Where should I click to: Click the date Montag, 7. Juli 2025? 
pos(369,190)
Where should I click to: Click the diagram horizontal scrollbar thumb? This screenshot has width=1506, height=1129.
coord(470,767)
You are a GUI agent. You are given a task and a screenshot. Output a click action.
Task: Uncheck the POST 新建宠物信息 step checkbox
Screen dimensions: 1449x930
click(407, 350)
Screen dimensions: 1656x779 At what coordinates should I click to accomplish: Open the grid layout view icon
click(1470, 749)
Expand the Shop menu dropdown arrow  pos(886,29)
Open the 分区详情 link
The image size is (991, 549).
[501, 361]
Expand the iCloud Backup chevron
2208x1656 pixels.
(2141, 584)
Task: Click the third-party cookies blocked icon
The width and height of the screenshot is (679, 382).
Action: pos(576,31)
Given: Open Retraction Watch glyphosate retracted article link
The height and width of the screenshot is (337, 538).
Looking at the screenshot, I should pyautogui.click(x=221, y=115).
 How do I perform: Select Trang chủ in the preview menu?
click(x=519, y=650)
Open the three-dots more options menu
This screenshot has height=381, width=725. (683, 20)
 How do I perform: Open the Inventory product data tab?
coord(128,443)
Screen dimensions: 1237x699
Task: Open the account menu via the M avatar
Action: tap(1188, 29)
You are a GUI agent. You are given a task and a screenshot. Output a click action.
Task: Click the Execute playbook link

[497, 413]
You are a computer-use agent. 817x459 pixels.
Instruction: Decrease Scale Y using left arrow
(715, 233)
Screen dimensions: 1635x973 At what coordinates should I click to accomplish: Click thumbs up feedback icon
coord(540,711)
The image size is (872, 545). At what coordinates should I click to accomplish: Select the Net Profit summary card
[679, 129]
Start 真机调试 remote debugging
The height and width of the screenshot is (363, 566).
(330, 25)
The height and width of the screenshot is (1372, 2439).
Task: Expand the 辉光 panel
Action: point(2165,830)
********
Set the data above down again in full, exactly as it reads.

Where should I click to: Click the date Montag, 7. Juli 2025? 
pos(369,190)
Where should I click to: Click the diagram horizontal scrollbar thumb? This screenshot has width=1506, height=1129.
coord(470,767)
You are a GUI agent. You are given a task and a screenshot. Output a click action.
Task: Uncheck the POST 新建宠物信息 step checkbox
Screen dimensions: 1449x930
click(407, 350)
Screen dimensions: 1656x779 At what coordinates should I click to accomplish: Open the grid layout view icon
click(1470, 749)
Expand the Shop menu dropdown arrow  pos(886,29)
Open the 分区详情 link
The image size is (991, 549).
[501, 361]
Expand the iCloud Backup chevron
2208x1656 pixels.
(2141, 584)
Task: Click the third-party cookies blocked icon
The width and height of the screenshot is (679, 382).
Action: pos(576,31)
Given: Open Retraction Watch glyphosate retracted article link
The height and width of the screenshot is (337, 538).
Looking at the screenshot, I should pyautogui.click(x=221, y=115).
 How do I perform: Select Trang chủ in the preview menu?
click(x=519, y=650)
Open the three-dots more options menu
This screenshot has height=381, width=725. (683, 20)
 How do I perform: Open the Inventory product data tab?
coord(128,443)
Screen dimensions: 1237x699
Task: Open the account menu via the M avatar
Action: tap(1188, 29)
You are a GUI agent. You are given a task and a screenshot. Output a click action.
Task: Click the Execute playbook link

[497, 413]
You are a computer-use agent. 817x459 pixels.
Instruction: Decrease Scale Y using left arrow
(715, 233)
Screen dimensions: 1635x973 At what coordinates should I click to accomplish: Click thumbs up feedback icon
coord(540,711)
The image size is (872, 545). At what coordinates should I click to accomplish: Select the Net Profit summary card
[679, 129]
Start 真机调试 remote debugging
The height and width of the screenshot is (363, 566).
(330, 25)
The height and width of the screenshot is (1372, 2439).
Task: Expand the 辉光 panel
Action: point(2165,830)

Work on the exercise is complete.